Tasks to carry out>
a. Rewrite the Star Citizen update text starting at "The update covers" and ending at "big as CIG.", with "staff members" changed to "employees".
b. Pick up the Star Citizen update text after its last sentence and keep it going.

The update covers a number of topics, including the recent delay of the Star Marine FPS module, which he said was mischaracterized by many sites as "being put on indefinite hold or canceled." He also addressed reports about the loss of high-profile staff members, including Executive Producer Alex Mayberry, which he said is perfectly normal for a company as big as CIG.

"We are a very large company now, dedicated entirely to making Star Citizen and Squadron 42. We have four development studios: Los Angeles, Austin, Wilmslow, UK and Frankfurt, Germany. Our internal headcount has gone from five at the end of 2012 to 59 at the end of 2013 to 183 at the end of 2014 and to 255 now," he wrote. "The turnover at CIG is no more or less than it was at Origin, EA, Digital Anvil or Microsoft when I was making games there. The difference is that since we conduct our development in an open manner people get the opportunity to know some of the individuals working on the game, in a way you wouldn’t with a normal publisher, so a departure becomes more noticeable."

And of course he touched on complaints, headed by 3000AD founder Derek Smart, about the state of the game and its internal crowdfunding campaign. Smart, you'll recall, was given an unrequested refund on his Star Citizen Kickstarter pledge after, among other things, calling for an FTC investigation into Cloud Imperium on his blog. Roberts acknowledged that the launch schedule envisioned during the Kickstarter is completely out the window, but said the studio is taking pains to keep supporters informed and engaged.

"This is why we decided on multiple modules: the Hangar, so you could first see your ships and walk around them in the manner you would in the final game, then Arena Commander, to allow people to get a taste and give feedback on the basic dogfight and flight mechanics. Star Marine, which will be available shortly, is the module for backers to experience and give their feedback on the First Person Shooting component of the game," Roberts wrote. "Not long after that we will be releasing the next level of Arena Commander, allowing players with bigger ships to fly them with friends, on maps that are closer in size to the huge ones you’ll have in the final game."

 

 

"Anyone with knowledge about game development can assess our spending based on the information we share every month," he added. "It speaks for itself that from the outset our TOS provides for an accounting to be published if we ever had to stop development before delivering. With the progress and the funds we’ve raised this is no longer an issue, but quite obviously we wouldn’t have provided for this clause, if we weren’t using your funds very carefully for the development of Star Citizen."

Entries provided>
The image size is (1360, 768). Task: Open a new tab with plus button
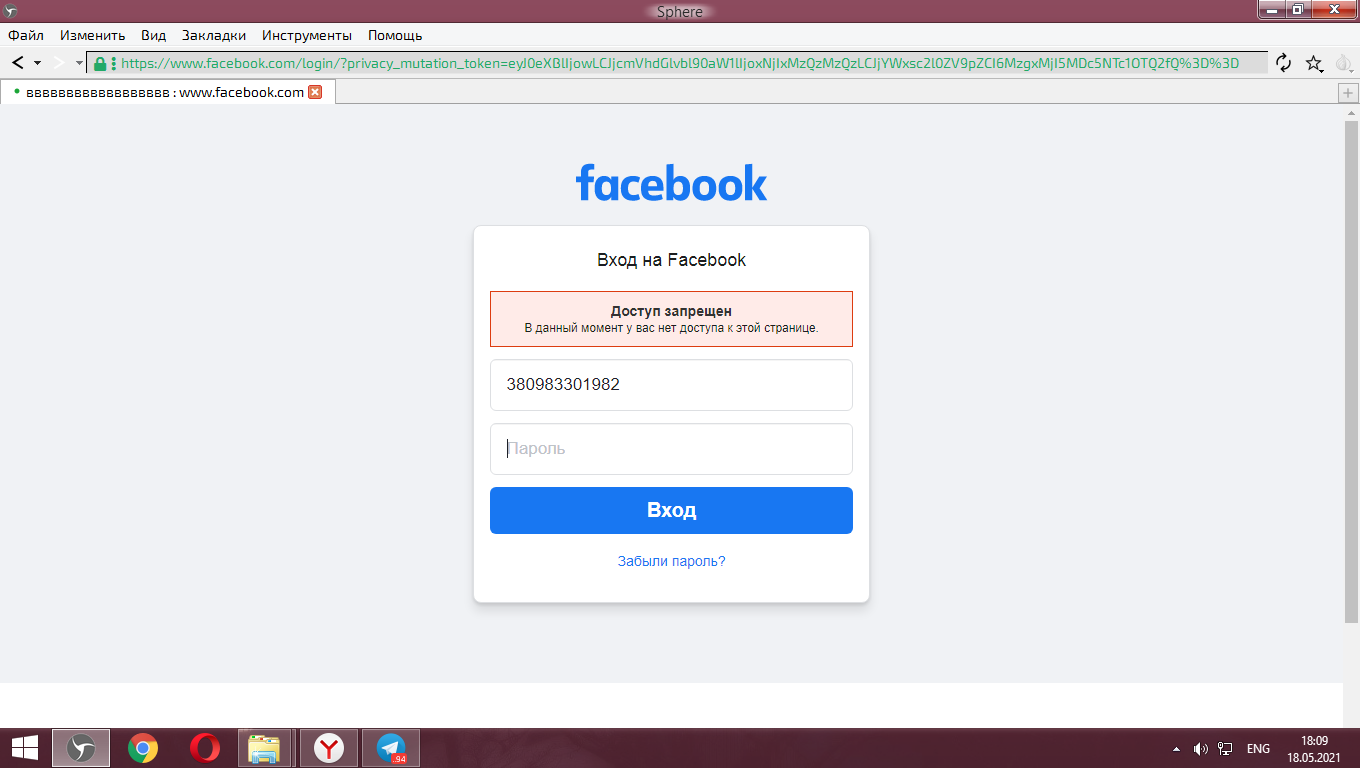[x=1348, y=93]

...

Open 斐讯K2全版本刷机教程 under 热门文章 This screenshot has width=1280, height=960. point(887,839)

Answers for the tasks>
a.
The update covers a number of topics, including the recent delay of the Star Marine FPS module, which he said was mischaracterized by many sites as "being put on indefinite hold or canceled." He also addressed reports about the loss of high-profile employees, including Executive Producer Alex Mayberry, which he said is perfectly normal for a company as big as CIG.

b.
Smart, however, is having none of it. In a response on Twitlonger, he wrote that anyone who believes Star Citizen will come out as advertised "is delusional," and said its business model is unsustainable.

"From an economics standpoint, what people fail to realize is that most games don't sell 927K (their approx pledge count) copies. So this $85m, at this point, are pre-sales because people expect something in return for their money. Thus, any money needed to continue ops after that money runs out within this year, has to come from somewhere," he wrote. "F2P games work on the premise that most of the whales (those buying stuff), pay for those who don't buy anything. The ratio is massive, and even if the numbers go from 927K to 1m, it's not enough for long term financial success, even if 70% of those are whales who keep buying stuff. And with 255 (as of this July statement) employees, plus an undisclosed number of contractors, that monthly burn rate is killer."

In spite of the rhetoric, the situation seems to have stabilized: Cloud Imperium is making promises, and Derek Smart doesn't believe them. If Smart is correct and a crash is coming, then it almost certainly will, as he predicted, "be unprecedented and have long term ramifications for the industry, as well as videogame crowd-funding in general." On the other hand, if Roberts and company pull it off, then Star Citizen may well be "the dream game that all of us have wanted to build all our lives."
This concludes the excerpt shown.